I personally think there are 2 possiblities to solve this:
1) make an easier package managing system. Perhaps even considering to make a very small debian/ubuntu distro, that only contains relevant packages for sage, and run it in a virtualbox or something like that.

2) Make it possible to individualize sage, i.e. I i don't need some of the components, I just can disable them during my work.

Let's say we need package X but we don't need Package Y and the functionalities it provides, it should be possible to deinstall Package Y, and deactivate the functionalities.

I don't know if these are the best solutions, but I'm quite sure, that it should be a discussion about the problem that Sage grows larger and larger, and that it's getting more and more hard to maintain.

Just my 2 cents.

Maarten Derickx said...

A solution to solve your problem with the difference in effort needed to make software for your own research and to make it into a stable sage release might also be to mimic the aproach that debian takes in it's release cycles. They are always maintaining three different versions, stable, testing and unstable. The ``fork'' you suggest could play a similar role as unstable in the debian release cycle: http://www.debian.org/releases/.

An argument for this model is that it has proved to work for several years at another large scale open source project.

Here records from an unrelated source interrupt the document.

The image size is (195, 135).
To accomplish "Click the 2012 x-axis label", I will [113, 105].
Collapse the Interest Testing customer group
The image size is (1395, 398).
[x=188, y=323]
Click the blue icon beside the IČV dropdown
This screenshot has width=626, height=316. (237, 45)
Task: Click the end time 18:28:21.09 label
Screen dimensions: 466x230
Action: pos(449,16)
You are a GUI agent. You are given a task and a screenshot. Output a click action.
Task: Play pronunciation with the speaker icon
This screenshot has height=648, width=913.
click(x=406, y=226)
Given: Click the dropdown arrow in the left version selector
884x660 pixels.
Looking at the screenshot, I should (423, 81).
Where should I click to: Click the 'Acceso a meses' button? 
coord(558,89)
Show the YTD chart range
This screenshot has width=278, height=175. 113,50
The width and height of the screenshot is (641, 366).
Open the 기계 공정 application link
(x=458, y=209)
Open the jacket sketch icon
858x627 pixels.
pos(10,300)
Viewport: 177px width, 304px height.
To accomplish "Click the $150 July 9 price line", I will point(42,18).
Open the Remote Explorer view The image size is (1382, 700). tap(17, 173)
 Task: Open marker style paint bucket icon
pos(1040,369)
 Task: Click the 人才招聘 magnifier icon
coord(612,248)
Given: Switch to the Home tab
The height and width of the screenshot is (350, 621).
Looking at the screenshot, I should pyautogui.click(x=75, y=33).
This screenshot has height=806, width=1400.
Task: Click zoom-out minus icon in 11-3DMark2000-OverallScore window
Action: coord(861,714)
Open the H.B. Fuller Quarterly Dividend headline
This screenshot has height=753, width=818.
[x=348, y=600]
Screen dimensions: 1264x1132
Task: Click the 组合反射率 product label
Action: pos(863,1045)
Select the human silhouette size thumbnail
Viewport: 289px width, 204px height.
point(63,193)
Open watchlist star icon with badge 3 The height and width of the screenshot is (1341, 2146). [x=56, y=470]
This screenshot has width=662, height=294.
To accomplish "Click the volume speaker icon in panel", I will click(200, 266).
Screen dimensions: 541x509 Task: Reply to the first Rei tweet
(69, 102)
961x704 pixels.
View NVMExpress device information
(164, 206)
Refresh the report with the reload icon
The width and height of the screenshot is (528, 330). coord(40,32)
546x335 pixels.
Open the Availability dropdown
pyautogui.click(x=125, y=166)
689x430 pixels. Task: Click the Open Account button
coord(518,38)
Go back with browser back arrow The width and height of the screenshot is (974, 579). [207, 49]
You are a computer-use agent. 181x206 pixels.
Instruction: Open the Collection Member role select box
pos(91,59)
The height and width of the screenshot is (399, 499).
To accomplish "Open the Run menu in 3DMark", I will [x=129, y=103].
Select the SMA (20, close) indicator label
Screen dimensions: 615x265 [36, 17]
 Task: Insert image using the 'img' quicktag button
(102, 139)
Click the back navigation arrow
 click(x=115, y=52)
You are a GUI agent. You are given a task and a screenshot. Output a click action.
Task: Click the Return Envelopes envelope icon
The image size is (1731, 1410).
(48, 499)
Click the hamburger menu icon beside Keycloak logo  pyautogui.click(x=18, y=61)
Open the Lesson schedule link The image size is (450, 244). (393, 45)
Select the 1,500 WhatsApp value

An advantage (and maybe disadvantage) of this model is that there will be more pressure/motivation to get the research code into stable at a certain moment then in the "fork" model.

Maarten Derickx said...
This comment has been removed by a blog administrator.
Mike Hansen said...

Another possibility is to maintain a somewhat public patch queues like is done with http://combinat.sagemath.org/patches/ which has worked fairly well for developing unstable code while still making it available to others and making it easy to contribute patches back to main Sage.

Tim said...

For a good mind map program for OS X, I recommend MindNode. There's a free version which would probably be fine for mind maps like this. I'm using MindNode Pro and MindNode Touch for my work.